*What is required:* Transcribe the entries below exactly, starting with the line that has "The image size" and stopping after the line that has "the Classic Studio"; no pictures belong in the copy.

*Listed records:*
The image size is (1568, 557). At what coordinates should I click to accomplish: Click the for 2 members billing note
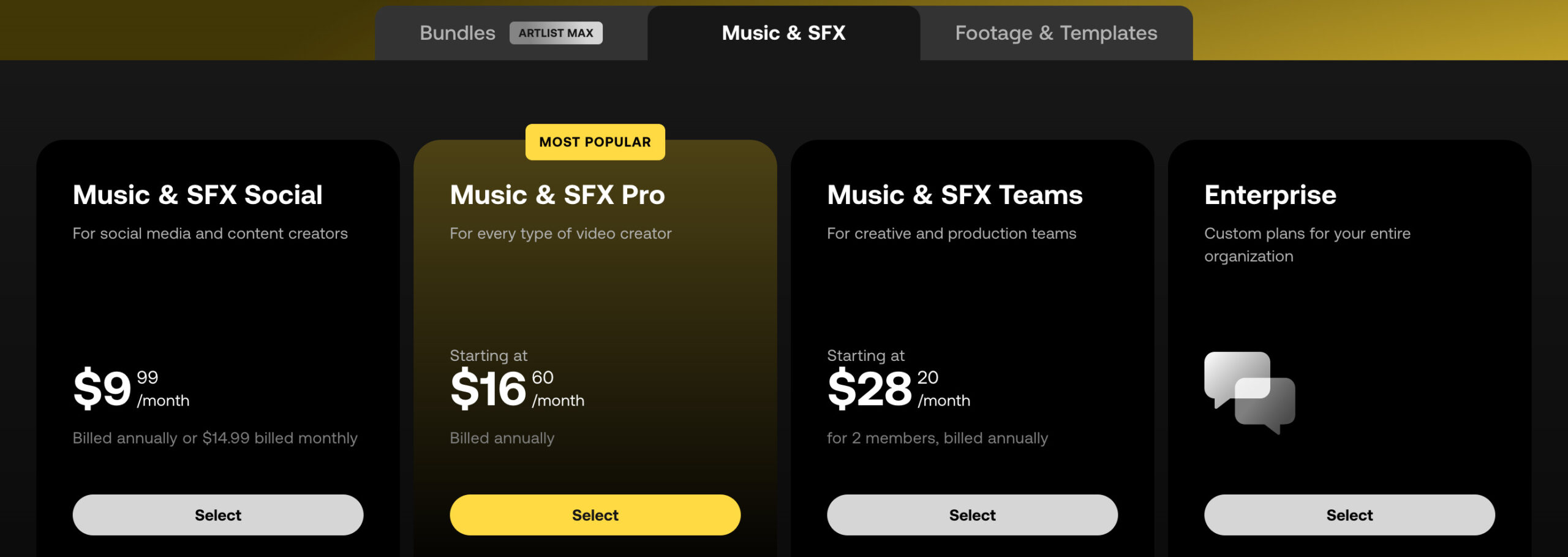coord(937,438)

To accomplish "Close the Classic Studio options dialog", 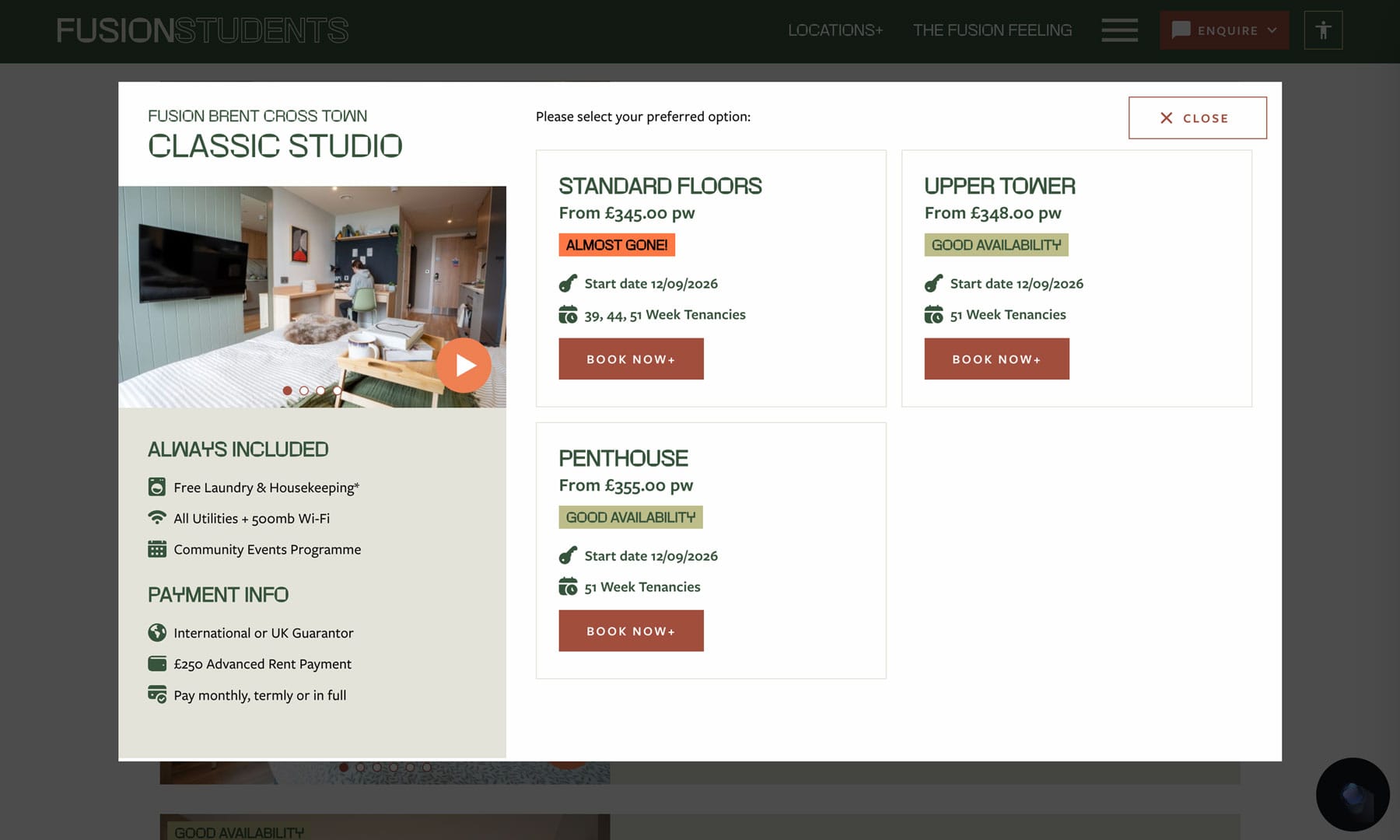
* * *
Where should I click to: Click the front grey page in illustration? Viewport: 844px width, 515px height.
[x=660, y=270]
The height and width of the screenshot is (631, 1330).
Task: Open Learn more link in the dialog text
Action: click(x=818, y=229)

*Exercise solution:*
The image size is (1568, 557). At what coordinates should I click to accomplish: Click the for 2 members billing note
coord(937,438)

To accomplish "Close the Classic Studio options dialog", 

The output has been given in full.